Development and validation of a nomogram based on CT texture analysis for discriminating minimally invasive adenocarcinoma from glandular precursor lesions in sub‑centimeter pulmonary ground glass nodules

Oncol Lett. 2023 Nov 17;27(1):26. doi: 10.3892/ol.2023.14159. eCollection 2024 Jan.

Abstract

In a recent reclassification, adenocarcinoma in situ has been redefined as a glandular precursor lesion (GPL), alongside adenomatous hyperplasia. This updated classification necessitates corresponding adaptations in clinical diagnostic and therapeutic protocols. Consequently, the present study aimed to construct and validate a nomogram utilizing computed tomography (CT) texture features to effectively discriminate between minimally invasive adenocarcinoma (MIA) and GPL within sub-centimeter pulmonary ground glass nodules (GGNs). To achieve this objective, the present study employed rigorous statistical methodologies, including the Mann-Whitney U test and binary logistic regression analysis, to identify distinguishing features and establish predictive models. Subsequently, the diagnostic performance of these models underwent evaluation through receiver operating characteristic (ROC) curves. The area under the curve (AUC) in ROC curves was compared using DeLong's test. Additionally, the nomogram was constructed using R software and its diagnostic performance was validated through calibration curves. Within both the training and validation datasets, the AUCs were observed to be 0.992 [95% confidence interval (CI): 0.980-1.000] and 0.975 (95% CI: 0.935-1.000), respectively. DeLong's test revealed significant disparities in the AUCs between the nomogram and single-parameter models (P<0.001). Furthermore, calibration curves demonstrated concordance between the training and validation datasets. In conclusion, the application of a CT texture-based nomogram model has demonstrated aptitude in differentiating between MIA and GPL within sub-centimeter GGNs. This model streamlines the identification of optimal surgical interventions and enhances the sphere of clinical decision-making and management.
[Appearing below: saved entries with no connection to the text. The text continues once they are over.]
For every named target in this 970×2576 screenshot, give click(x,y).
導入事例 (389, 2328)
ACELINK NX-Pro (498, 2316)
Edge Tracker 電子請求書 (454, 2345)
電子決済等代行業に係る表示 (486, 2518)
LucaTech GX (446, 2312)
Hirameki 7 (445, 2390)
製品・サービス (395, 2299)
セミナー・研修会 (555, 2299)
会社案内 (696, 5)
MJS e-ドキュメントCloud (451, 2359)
Keywords: adenocarcinoma in situ; adenomatous hyperplasia; computed tomography texture analysis; minimally invasive adenocarcinoma; nomogram.

Grants and funding

The present study was supported by Project of Foshan Science and Technology Bureau (grant no. 2220001003972), the Science Innovative Project of Foshan (grant no. FSOAA-KJ218-1301-0021), the Foshan 14th Five-Year Plan Key Discipline Foundation (grant no. FSGSP145036), the Medical Research Subject of Foshan Health Bureau (grant no. 20230027), the Medical Research Foundation of Guangdong Province (grant nos. A2021493 and A2022330) and the Natural Science Foundation of Guangdong Province (grant no. 2021A1515220032).